Your goal » Your task is to copy the stretch of lines in the records below that begins with the line containing "Open render settings from the toolbar" and ends with the line containing "You are a computer-use", exactly as written, with nothing added.

Saved entries:

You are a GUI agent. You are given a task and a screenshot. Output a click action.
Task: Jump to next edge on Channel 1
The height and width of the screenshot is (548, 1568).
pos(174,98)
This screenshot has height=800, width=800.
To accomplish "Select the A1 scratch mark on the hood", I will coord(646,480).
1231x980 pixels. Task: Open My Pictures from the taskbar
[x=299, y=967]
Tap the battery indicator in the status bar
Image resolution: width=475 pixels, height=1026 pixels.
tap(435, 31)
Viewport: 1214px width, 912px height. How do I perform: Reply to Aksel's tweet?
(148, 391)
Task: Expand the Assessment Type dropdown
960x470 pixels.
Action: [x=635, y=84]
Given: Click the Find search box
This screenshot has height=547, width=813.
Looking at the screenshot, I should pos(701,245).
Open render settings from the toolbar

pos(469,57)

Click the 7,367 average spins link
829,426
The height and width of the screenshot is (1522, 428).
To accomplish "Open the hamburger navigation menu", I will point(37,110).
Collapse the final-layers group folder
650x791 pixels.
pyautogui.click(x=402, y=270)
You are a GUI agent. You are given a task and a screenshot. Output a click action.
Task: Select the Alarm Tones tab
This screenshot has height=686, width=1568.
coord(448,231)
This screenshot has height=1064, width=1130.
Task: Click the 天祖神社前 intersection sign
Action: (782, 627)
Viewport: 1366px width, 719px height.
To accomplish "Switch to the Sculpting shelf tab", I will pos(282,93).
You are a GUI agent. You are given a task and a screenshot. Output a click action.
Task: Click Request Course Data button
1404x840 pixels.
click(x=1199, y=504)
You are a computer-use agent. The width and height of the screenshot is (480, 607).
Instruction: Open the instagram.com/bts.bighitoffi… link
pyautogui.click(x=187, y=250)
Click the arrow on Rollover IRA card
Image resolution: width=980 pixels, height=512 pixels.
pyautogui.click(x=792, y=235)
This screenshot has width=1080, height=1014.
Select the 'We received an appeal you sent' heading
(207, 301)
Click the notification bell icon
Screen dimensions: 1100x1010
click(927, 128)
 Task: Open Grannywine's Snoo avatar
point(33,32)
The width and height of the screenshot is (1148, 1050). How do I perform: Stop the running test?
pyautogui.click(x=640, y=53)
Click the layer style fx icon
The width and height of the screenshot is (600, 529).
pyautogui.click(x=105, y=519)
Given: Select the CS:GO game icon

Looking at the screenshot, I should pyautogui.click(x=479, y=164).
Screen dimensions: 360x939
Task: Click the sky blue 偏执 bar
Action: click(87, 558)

Solution to this problem »
Open render settings from the toolbar

pos(469,57)

Click the 7,367 average spins link
829,426
The height and width of the screenshot is (1522, 428).
To accomplish "Open the hamburger navigation menu", I will point(37,110).
Collapse the final-layers group folder
650x791 pixels.
pyautogui.click(x=402, y=270)
You are a GUI agent. You are given a task and a screenshot. Output a click action.
Task: Select the Alarm Tones tab
This screenshot has height=686, width=1568.
coord(448,231)
This screenshot has height=1064, width=1130.
Task: Click the 天祖神社前 intersection sign
Action: (782, 627)
Viewport: 1366px width, 719px height.
To accomplish "Switch to the Sculpting shelf tab", I will pos(282,93).
You are a GUI agent. You are given a task and a screenshot. Output a click action.
Task: Click Request Course Data button
1404x840 pixels.
click(x=1199, y=504)
You are a computer-use agent. The width and height of the screenshot is (480, 607).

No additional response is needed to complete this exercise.